PROBLEM TO WORK ON:
Give the listing again in full, exactly as written.

--------

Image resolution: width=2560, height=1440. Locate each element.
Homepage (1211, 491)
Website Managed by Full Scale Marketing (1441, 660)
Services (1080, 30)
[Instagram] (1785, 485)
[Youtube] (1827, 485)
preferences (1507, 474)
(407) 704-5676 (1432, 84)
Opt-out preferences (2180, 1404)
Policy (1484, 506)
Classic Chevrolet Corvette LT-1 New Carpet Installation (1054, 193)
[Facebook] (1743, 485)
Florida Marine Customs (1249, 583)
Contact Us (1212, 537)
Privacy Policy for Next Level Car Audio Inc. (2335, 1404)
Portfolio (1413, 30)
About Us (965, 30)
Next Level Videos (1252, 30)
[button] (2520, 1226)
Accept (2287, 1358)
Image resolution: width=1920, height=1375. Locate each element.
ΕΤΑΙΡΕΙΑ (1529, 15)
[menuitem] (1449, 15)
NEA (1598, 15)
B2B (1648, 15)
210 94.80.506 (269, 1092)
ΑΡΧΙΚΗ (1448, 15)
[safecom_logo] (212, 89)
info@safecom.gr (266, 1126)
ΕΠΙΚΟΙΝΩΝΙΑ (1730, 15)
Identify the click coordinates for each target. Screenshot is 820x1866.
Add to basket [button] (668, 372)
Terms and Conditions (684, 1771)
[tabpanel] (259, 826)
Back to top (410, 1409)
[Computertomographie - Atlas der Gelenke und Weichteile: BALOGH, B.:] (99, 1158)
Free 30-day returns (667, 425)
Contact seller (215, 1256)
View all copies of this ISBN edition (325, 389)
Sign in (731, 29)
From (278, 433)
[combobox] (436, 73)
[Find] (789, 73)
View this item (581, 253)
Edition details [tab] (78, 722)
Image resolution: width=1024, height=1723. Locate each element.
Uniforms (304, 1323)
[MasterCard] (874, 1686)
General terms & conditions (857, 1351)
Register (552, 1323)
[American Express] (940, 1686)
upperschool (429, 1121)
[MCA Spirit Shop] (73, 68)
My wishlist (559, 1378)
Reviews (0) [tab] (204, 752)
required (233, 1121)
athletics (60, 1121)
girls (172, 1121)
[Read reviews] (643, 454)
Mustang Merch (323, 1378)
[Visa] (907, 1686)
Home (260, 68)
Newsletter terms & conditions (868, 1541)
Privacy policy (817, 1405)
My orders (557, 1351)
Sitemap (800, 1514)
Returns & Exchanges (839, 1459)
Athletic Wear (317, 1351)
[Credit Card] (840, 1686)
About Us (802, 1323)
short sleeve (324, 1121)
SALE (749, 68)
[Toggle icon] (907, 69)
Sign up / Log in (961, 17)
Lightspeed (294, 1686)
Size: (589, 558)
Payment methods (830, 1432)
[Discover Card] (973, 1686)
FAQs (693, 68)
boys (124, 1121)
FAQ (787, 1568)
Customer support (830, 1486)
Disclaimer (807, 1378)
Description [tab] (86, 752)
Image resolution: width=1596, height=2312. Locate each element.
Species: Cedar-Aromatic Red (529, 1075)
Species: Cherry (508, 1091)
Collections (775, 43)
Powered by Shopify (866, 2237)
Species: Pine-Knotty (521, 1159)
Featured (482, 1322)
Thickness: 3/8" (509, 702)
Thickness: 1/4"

--------

TASK ANSWER:
Image resolution: width=2560, height=1440. Locate each element.
Homepage (1211, 491)
Website Managed by Full Scale Marketing (1441, 660)
Services (1080, 30)
[Instagram] (1785, 485)
[Youtube] (1827, 485)
preferences (1507, 474)
(407) 704-5676 (1432, 84)
Opt-out preferences (2180, 1404)
Policy (1484, 506)
Classic Chevrolet Corvette LT-1 New Carpet Installation (1054, 193)
[Facebook] (1743, 485)
Florida Marine Customs (1249, 583)
Contact Us (1212, 537)
Privacy Policy for Next Level Car Audio Inc. (2335, 1404)
Portfolio (1413, 30)
About Us (965, 30)
Next Level Videos (1252, 30)
[button] (2520, 1226)
Accept (2287, 1358)
Image resolution: width=1920, height=1375. Locate each element.
ΕΤΑΙΡΕΙΑ (1529, 15)
[menuitem] (1449, 15)
NEA (1598, 15)
B2B (1648, 15)
210 94.80.506 (269, 1092)
ΑΡΧΙΚΗ (1448, 15)
[safecom_logo] (212, 89)
info@safecom.gr (266, 1126)
ΕΠΙΚΟΙΝΩΝΙΑ (1730, 15)
Identify the click coordinates for each target. Screenshot is 820x1866.
Add to basket [button] (668, 372)
Terms and Conditions (684, 1771)
[tabpanel] (259, 826)
Back to top (410, 1409)
[Computertomographie - Atlas der Gelenke und Weichteile: BALOGH, B.:] (99, 1158)
Free 30-day returns (667, 425)
Contact seller (215, 1256)
View all copies of this ISBN edition (325, 389)
Sign in (731, 29)
From (278, 433)
[combobox] (436, 73)
[Find] (789, 73)
View this item (581, 253)
Edition details [tab] (78, 722)
Image resolution: width=1024, height=1723. Locate each element.
Uniforms (304, 1323)
[MasterCard] (874, 1686)
General terms & conditions (857, 1351)
Register (552, 1323)
[American Express] (940, 1686)
upperschool (429, 1121)
[MCA Spirit Shop] (73, 68)
My wishlist (559, 1378)
Reviews (0) [tab] (204, 752)
required (233, 1121)
athletics (60, 1121)
girls (172, 1121)
[Read reviews] (643, 454)
Mustang Merch (323, 1378)
[Visa] (907, 1686)
Home (260, 68)
Newsletter terms & conditions (868, 1541)
Privacy policy (817, 1405)
My orders (557, 1351)
Sitemap (800, 1514)
Returns & Exchanges (839, 1459)
Athletic Wear (317, 1351)
[Credit Card] (840, 1686)
About Us (802, 1323)
short sleeve (324, 1121)
SALE (749, 68)
[Toggle icon] (907, 69)
Sign up / Log in (961, 17)
Lightspeed (294, 1686)
Size: (589, 558)
Payment methods (830, 1432)
[Discover Card] (973, 1686)
FAQs (693, 68)
boys (124, 1121)
FAQ (787, 1568)
Customer support (830, 1486)
Disclaimer (807, 1378)
Description [tab] (86, 752)
Image resolution: width=1596, height=2312. Locate each element.
Species: Cedar-Aromatic Red (529, 1075)
Species: Cherry (508, 1091)
Collections (775, 43)
Powered by Shopify (866, 2237)
Species: Pine-Knotty (521, 1159)
Featured (482, 1322)
Thickness: 3/8" (509, 702)
Thickness: 1/4"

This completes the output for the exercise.